Anche gli altri residenti in zona concordano. C’è chi, ad esempio, ha appena finito di murare la propria abitazione. Gli è stato chiesto di alzarla di 80 centimetri rispetto al piano stradale. Non è servito a nulla: “Adesso ho tutto il vespaio – dice – fatto per evitare l’umidità, pieno di fango e non so come toglierlo. Ho messo un ventilatore sperando che asciughi ma nel frattempo ho l’umidità che mi sale dai muri e dall’intonaco fatto di fresco”.
Danni, insomma, per decine di migliaia di euro. E c’è anche chi li ha già quantificati. E’ Franco Corradi, il titolare del ristorante Il Guercio, che ha riaperto domenica scorsa ma solo grazie al lavoro di cinquanta amici e volontari che si sono rimboccati le maniche per permettere la riapertura del ristorante in tempo per gli appuntamenti già fissati: matrimoni, serate e quant’altro. Franco Corradi, stavolta, non è disposto a passarci sopra: “Nel 1992 sono stato chiuso cinque mesi e ho rifatto tutto di tasca mia.
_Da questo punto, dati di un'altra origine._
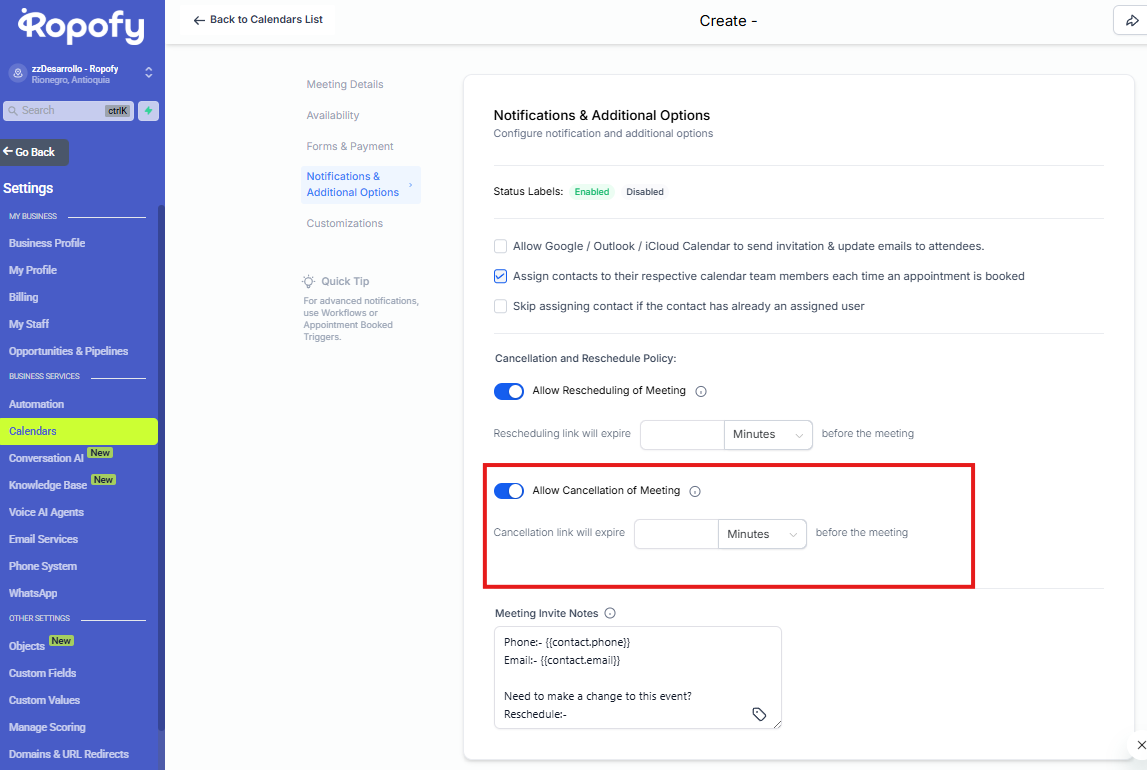Click the info icon beside Allow Rescheduling
Viewport: 1147px width, 770px height.
click(701, 392)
Stavolta non ci sto, mi devono pagare i danni che ho subito, circa 285mila euro tutti riscontrabili. E se non me li danno denuncio tutti: Regione, Provincia, Comune, Consorzio di Bonifica e Autorità di Bacino. Un poco per uno riusciranno a rifondermi i danni?”.
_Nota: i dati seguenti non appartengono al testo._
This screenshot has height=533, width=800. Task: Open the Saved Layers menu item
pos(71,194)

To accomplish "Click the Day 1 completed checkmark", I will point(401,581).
Anche nel suo caso l’acqua è arrivata principalmente dal reticolo dei fossi alle spalle del ristorante, che si infilano fra capannoni, case, magazzini prima di tornare nella Freddana. Ma l’impeto del torrente (“Prima era un torrente – dice – ora è un fiume vero e proprio”), proprio sulla curva, non riuscendo a trovare uno sfogo, ha bloccato proprio l’uscita dei fossi e impedito il regolare deflusso, creando i danni che hanno riguardato tutto il locale. “Se mi danno i soldi – dice – a questo punto devo trovare una soluzione: un muro alto un metro e mezzo che segua il perimetro del ristorante dove c’è la siepe e che si ricongiunga a quello posteriore, con due chiuse a tenuta stagna in corrispondenza degli ingressi. Così riesco a evitare gravi danni e se si allaga il parcheggio, pazienza”.
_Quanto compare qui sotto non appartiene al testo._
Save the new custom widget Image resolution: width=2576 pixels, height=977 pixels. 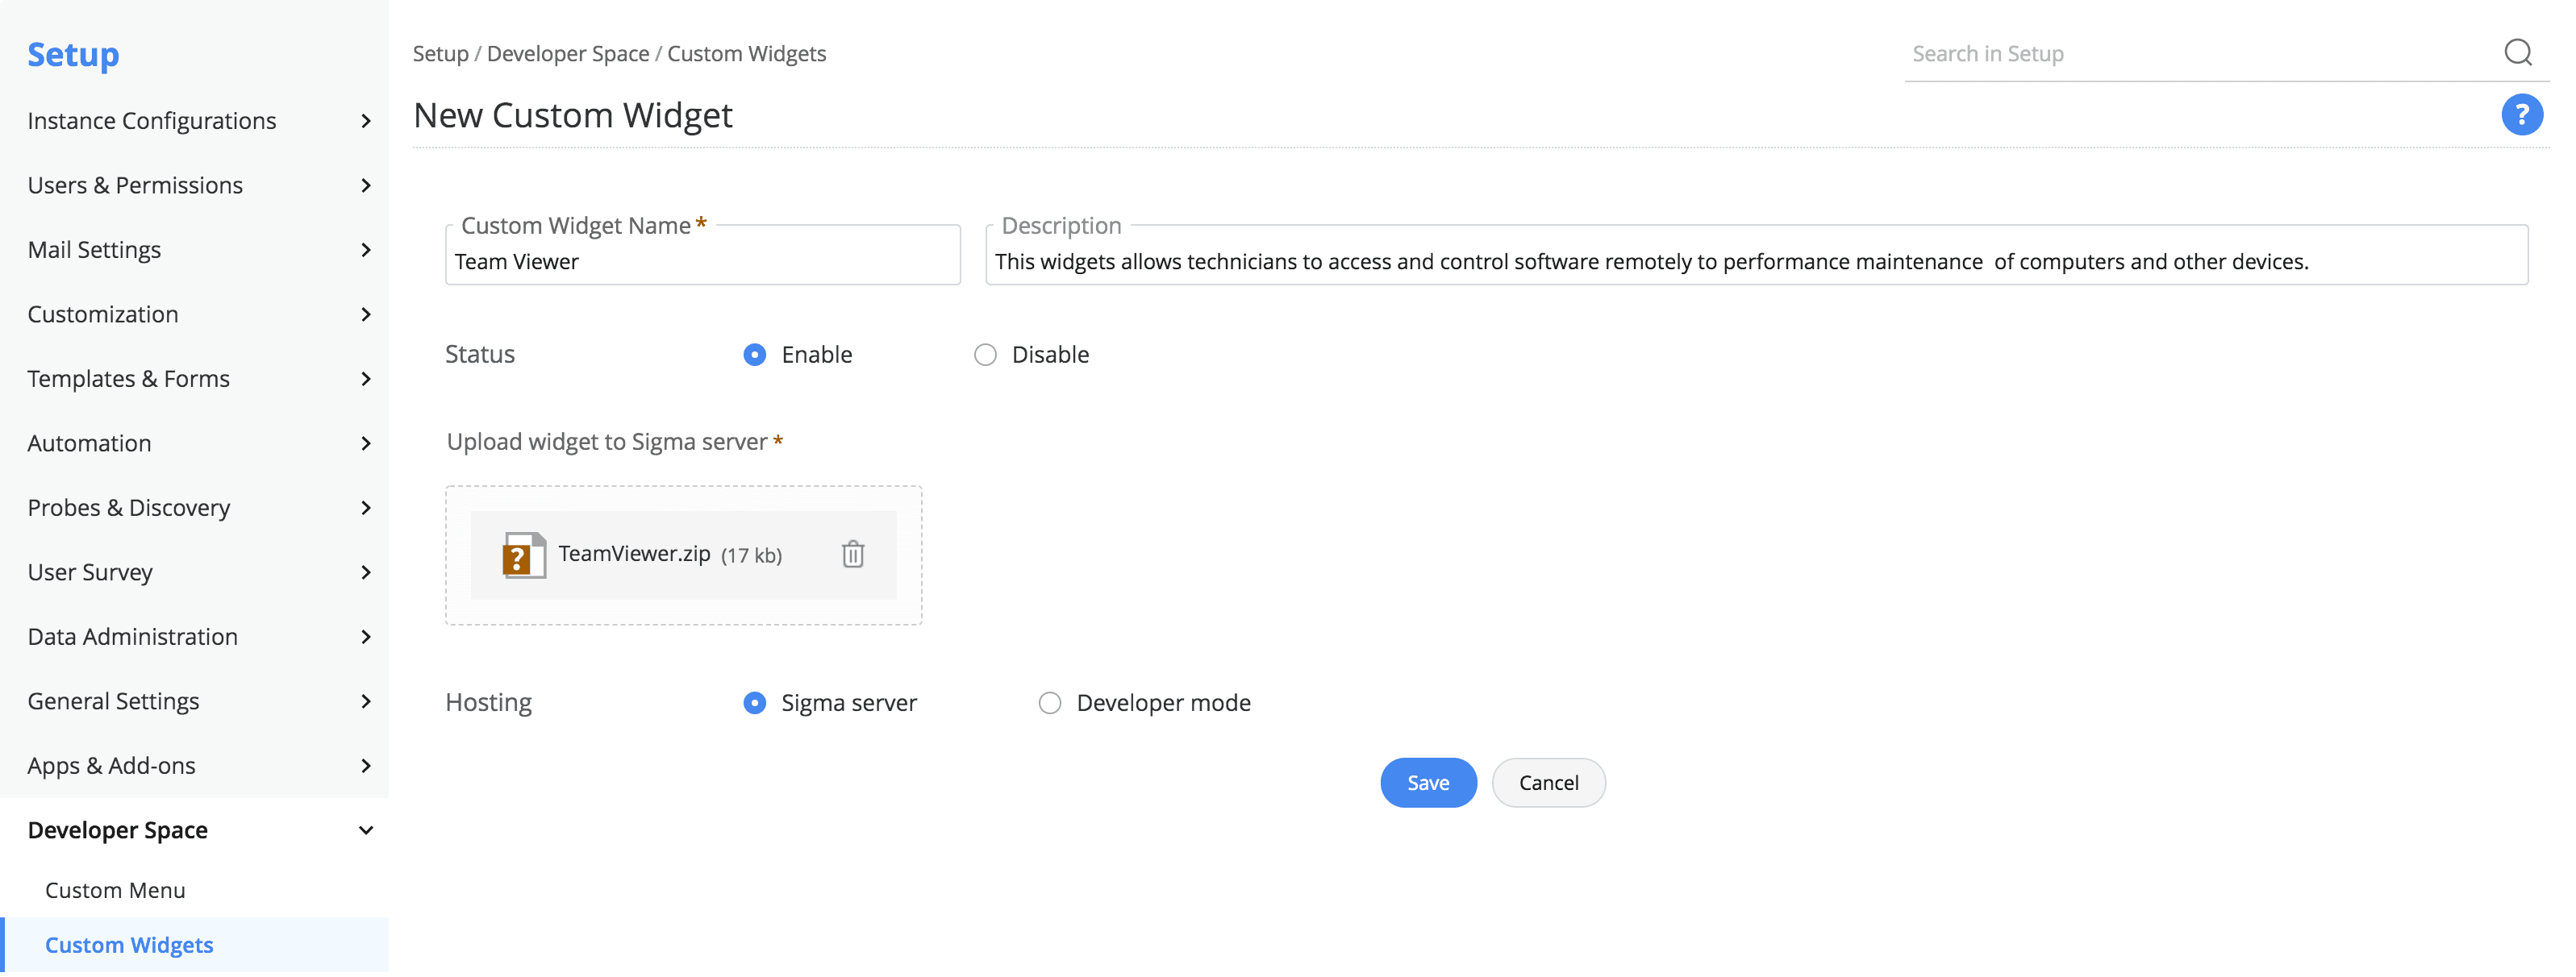1427,783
Resta il fatto che, da queste parti, ancora non si è visto nessuno, dicono i residenti, per sincerarsi di persona delle situazioni. A parte il sopralluogo al “Guercio” anche con i rappresentanti degli enti, qualche tecnico che ha effettuato delle rilevazioni sulla Freddana e delle ruspe che hanno eliminato un po’ di residui dal corso del fiume, gli abitanti si sentono già, dopo il periodo di emergenza, dimenticati. E vogliono tenere alta l’attenzione sul tema. L’autunno delle piogge, d’altronde, è dietro l’angolo.